Gay-trans panic: quando uccidere una persona lgbt+ è meno grave
Il gay-trans panic è un’attenuante ancora usata e accettata nei processi per omicidio nei paesi sopra citati, il cui scopo è far comminare una pena ridotta a un imputato che sia già stato riconosciuto colpevole (o che lo sarà al di là di ogni ragionevole dubbio). Si chiede, in sostanza, di derubricare il livello del reato da quello che nella common law si chiama normalmente “omicidio di primo grado” al meno grave “manslaughter” (quello che da noi si potrebbe chiamare “omicidio colposo”). In questo caso, la difesa sosterrà che l’omicida abbia ucciso la vittima perché quest’ultima, omosessuale o transessuale, gli aveva fatto delle avance non gradite (non necessariamente violente: basta anche l’aver dichiarato un interesse di tipo sessuale), provocando appunto uno stato di panico tale da far perdere all’imputato il controllo delle proprie azioni. Perché l’imputato è un delicato fiorellino che, alla sola idea che la sua immacolata eterosessualità venga messa in discussione, ti infila in gola il manico di un banjo (non è una battuta, è successo davvero in Nuova Zelanda). Questo tipo di difesa, se accettata, può fare la differenza fra una condanna all’ergastolo e una pena inferiore ai dieci anni di carcere, a seconda della nazione o dello stato.

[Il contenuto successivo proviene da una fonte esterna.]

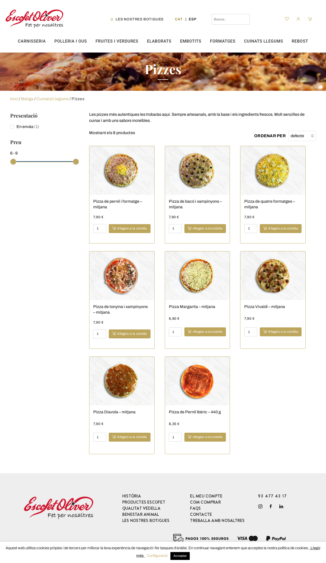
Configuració (157, 556)
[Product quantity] (99, 228)
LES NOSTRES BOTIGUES (146, 520)
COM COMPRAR (205, 502)
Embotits (190, 41)
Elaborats (159, 41)
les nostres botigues (140, 19)
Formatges (222, 41)
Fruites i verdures (117, 41)
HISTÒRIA (131, 496)
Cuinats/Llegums (52, 99)
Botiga (27, 99)
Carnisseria (32, 41)
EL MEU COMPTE (206, 496)
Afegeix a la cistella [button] (132, 228)
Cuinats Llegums (263, 41)
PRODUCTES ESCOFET (143, 502)
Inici (14, 99)
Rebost (300, 41)
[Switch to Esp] (192, 19)
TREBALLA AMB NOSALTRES (217, 520)
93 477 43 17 (272, 496)
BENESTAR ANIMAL (140, 514)
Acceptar (180, 556)
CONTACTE (201, 514)
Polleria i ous (70, 41)
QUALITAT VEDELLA (141, 508)
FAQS (195, 508)
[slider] (13, 162)
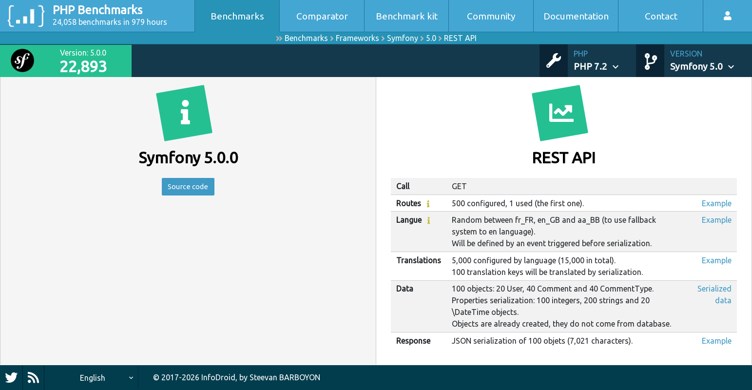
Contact (661, 16)
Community (491, 16)
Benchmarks (237, 16)
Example (717, 203)
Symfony (402, 38)
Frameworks (357, 38)
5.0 (431, 38)
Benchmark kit (407, 16)
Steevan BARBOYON (285, 377)
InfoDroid (218, 377)
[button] (605, 61)
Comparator (322, 16)
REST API (460, 38)
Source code (188, 187)
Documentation (576, 16)
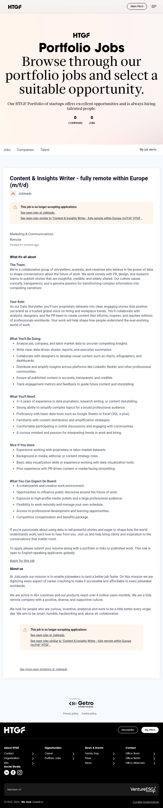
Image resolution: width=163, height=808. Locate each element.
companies (25, 150)
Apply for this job (22, 561)
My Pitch (150, 730)
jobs (6, 150)
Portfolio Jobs (53, 758)
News (88, 763)
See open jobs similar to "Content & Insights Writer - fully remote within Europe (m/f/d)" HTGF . (81, 218)
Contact (9, 753)
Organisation (11, 758)
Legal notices (151, 802)
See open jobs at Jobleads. (38, 212)
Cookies (137, 802)
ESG (6, 763)
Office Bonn (133, 753)
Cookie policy (89, 713)
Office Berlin (133, 758)
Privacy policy (70, 713)
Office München (135, 763)
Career (49, 753)
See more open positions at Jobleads (43, 669)
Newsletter (128, 730)
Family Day (92, 753)
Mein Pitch (137, 6)
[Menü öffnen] (153, 6)
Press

In Australia l’utilizzo del gay-trans panic come difesa nei casi di omicidio è stato vietato da tutti i territori e le giurisdizioni fra la metà degli anni 2000 e il 2017, con la sola eccezione della giurisdizione del South Australia, che ha dichiarato di volerla bandire nel 2020. La Nuova Zelanda ha portato in vigore lo stesso divieto nel 2009. A oggi, negli USA, solo tre stati (California, Illinois e Rhode Island.) hanno ufficialmente dichiarato inaccettabile l’attenuante del gay-trans panic.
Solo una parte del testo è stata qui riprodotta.